Antananarivo, 10 Août, 9h45 – Une aide directe aux paysans. Le président de la République Andry Rajoelina annonce que l’Etat achètera auprès des paysans d’Itasy et du Vakinankaratra notamment leurs produits au prix du marché. Les légumes, les fruits et éventuellement les poulets devraient ensuite être, du moins en partie, intégrés dans les paniers d’aides sociales offerts aux familles vulnérables et nécessiteuses.
⭕️Le chef de l’Etat a reconnu dimanche que les agriculteurs sont également affectés par la Covid-19. « Les produits agricoles n’ont plus d’acheteurs », déclare-t-il au cours de son passage sur les chaînes audiovisuelles publiques. « Les paysans jettent les tomates dans l’Itasy, les carrottes sont vendues entre 300 et 400 ariary le kilo », donne-t-il comme exemple. Il évoque également « les plaintes de éleveurs de poulets de chair » dont les marchandises ne trouvent pas non plus preneurs. « Les gouverneurs ont été invités à voir cela de près », avance-t-il.
✅A Fianarantsoa en fin de semaine dernière, les « Vatsy Tsinjo » offerts en présence du chef de l’Etat comprenaient un sachet de légumes frais et non de légumes secs. Celui-ci avait parlé alors de l’achat de 2 tonnes de légumes auprès des cultivateurs afin de les appuyer dans la mesure où « les paysans subissent eux aussi les impacts de la Covid-19 ». « J’ai entendu leur appel, et nous voyons, nous observons ce qui se passe », souligne-t-il encore dimanche, rappelant que « c’est la première fois que des autorités s’engagent sur un tel chantier ».
?Les résultats de l’enquête sur les impacts de la Covid-19 auprès des ménages publiés en Juin par l’Institut national de la statistique (Instat) indiquent clairement que « les sources de revenus les plus touchés par la pandémie de Covid-19 sont celles de l’agriculture ». 44,7% de l’échantillon interrogé indique avoir connu une diminution des revenus, alors que 34,6% seulement ont répondu ne pas être concernés par cette situation.

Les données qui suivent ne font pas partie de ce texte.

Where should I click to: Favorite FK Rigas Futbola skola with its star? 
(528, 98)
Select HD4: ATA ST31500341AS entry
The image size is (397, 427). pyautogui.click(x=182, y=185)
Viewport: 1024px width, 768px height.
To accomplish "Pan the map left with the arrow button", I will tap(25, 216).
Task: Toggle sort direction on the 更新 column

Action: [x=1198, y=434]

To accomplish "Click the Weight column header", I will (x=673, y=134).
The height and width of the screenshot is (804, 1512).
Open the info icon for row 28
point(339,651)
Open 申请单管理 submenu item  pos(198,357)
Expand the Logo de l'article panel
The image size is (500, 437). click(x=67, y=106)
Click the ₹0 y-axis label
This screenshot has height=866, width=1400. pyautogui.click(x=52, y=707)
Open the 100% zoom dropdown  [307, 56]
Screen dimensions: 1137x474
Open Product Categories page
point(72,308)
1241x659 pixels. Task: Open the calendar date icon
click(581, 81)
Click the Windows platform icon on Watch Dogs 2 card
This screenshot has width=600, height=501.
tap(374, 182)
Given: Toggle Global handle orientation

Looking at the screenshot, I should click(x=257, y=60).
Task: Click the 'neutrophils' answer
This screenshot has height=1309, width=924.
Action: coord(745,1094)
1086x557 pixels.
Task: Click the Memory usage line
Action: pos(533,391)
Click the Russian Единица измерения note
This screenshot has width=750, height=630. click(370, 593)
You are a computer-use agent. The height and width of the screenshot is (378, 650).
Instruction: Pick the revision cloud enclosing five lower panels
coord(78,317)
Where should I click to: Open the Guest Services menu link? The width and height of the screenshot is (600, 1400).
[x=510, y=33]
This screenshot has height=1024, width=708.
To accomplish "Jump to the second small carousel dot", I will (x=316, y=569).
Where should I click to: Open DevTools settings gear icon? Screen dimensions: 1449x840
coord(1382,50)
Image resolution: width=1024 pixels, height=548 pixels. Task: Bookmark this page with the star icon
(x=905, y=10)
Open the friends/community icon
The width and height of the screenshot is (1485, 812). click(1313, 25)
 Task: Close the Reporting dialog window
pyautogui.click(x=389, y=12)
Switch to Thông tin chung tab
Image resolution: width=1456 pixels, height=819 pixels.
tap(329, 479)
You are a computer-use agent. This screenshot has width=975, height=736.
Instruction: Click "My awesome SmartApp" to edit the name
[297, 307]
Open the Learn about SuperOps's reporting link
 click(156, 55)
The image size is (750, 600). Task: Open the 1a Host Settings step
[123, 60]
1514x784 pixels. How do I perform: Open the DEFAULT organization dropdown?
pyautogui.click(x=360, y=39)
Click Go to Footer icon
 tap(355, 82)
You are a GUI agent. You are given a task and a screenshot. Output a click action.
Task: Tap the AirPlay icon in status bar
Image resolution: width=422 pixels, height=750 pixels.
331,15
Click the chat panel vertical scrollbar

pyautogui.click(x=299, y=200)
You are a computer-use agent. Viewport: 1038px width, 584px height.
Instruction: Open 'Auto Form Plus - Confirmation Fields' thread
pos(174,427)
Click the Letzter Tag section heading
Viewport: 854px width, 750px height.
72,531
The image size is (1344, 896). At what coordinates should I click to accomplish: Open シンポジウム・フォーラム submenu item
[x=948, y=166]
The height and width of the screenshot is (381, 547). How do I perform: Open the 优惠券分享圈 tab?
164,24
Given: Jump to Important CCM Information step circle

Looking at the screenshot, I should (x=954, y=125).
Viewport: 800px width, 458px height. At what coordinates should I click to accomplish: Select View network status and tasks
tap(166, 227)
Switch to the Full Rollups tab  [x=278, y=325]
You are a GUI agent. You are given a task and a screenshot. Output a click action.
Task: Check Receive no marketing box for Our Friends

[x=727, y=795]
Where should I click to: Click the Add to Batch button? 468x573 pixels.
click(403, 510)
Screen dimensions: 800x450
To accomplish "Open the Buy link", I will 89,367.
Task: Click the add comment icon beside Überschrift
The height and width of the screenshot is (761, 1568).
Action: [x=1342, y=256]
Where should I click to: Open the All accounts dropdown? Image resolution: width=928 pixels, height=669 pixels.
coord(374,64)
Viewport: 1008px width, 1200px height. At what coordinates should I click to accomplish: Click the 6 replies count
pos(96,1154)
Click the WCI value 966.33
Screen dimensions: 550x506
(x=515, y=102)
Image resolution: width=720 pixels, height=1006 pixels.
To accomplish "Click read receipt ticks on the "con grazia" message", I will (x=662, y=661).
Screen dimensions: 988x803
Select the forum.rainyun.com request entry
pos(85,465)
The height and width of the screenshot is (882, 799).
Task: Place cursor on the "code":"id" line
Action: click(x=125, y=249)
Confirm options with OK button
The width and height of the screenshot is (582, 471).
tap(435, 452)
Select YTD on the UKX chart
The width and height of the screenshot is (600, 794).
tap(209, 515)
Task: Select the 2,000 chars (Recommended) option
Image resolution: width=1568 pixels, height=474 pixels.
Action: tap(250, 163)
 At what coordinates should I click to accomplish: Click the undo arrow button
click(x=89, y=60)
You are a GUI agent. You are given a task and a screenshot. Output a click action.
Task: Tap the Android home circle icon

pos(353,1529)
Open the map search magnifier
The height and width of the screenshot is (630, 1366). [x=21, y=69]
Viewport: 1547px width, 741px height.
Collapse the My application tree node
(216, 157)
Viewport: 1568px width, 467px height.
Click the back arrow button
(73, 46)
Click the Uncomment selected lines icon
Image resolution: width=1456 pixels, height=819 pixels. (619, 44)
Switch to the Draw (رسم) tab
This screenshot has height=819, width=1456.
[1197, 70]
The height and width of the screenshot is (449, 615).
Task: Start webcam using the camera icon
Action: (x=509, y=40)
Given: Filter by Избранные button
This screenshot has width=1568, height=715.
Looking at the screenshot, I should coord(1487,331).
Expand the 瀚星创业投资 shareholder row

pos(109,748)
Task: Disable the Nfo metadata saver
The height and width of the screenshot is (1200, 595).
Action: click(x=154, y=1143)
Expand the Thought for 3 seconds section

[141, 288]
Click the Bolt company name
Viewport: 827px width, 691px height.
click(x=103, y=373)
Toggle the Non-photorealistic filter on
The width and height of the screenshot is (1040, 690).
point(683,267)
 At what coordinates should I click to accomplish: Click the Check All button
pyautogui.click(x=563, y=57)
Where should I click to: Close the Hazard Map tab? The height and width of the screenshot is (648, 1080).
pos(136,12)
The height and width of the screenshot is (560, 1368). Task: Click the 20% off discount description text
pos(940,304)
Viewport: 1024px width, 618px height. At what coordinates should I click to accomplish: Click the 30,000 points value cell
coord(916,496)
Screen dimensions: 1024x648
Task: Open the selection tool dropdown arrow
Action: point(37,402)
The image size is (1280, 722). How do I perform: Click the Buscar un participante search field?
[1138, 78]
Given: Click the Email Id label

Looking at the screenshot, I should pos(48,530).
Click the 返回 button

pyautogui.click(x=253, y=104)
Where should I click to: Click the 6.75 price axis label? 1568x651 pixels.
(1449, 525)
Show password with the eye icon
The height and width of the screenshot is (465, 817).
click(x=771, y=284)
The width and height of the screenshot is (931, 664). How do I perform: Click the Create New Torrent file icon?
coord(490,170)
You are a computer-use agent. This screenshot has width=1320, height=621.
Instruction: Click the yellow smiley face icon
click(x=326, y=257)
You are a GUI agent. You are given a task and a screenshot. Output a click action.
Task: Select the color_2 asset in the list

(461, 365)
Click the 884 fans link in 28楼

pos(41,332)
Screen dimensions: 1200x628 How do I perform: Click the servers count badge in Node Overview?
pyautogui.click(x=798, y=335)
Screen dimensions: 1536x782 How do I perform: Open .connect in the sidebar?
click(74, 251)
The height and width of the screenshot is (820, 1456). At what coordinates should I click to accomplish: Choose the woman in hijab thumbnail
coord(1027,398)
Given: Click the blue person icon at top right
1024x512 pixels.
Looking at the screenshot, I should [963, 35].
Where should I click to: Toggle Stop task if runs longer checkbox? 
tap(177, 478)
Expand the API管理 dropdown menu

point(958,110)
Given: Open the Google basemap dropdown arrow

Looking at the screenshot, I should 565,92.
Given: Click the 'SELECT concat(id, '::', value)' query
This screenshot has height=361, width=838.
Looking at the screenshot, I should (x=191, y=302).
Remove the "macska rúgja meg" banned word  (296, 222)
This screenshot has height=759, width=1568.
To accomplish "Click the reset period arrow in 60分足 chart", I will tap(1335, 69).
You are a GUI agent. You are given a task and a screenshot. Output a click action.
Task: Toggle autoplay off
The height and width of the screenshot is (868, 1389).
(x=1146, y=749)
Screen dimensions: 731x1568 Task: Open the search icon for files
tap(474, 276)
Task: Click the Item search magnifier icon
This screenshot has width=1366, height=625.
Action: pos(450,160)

?Les agriculteurs, pêcheurs et éleveurs n’ont certes pas perdu leur emploi, comme le confirme l’enquête de l’Instat réalisée au début du mois de Juin. Mais les restrictions liées à la circulation des personnes depuis le début de l’état d’urgence sanitaire a impacté la commercialisation de leurs produits depuis avril. Faute de pouvoir accompagner leurs marchandises vers les marchés, les paysans hésitent à les envoyer en zone urbaine. Les produits agricoles à destination des marchés urbains sont généralement transportés par taxi-brousse en compagnie des paysans eux-mêmes.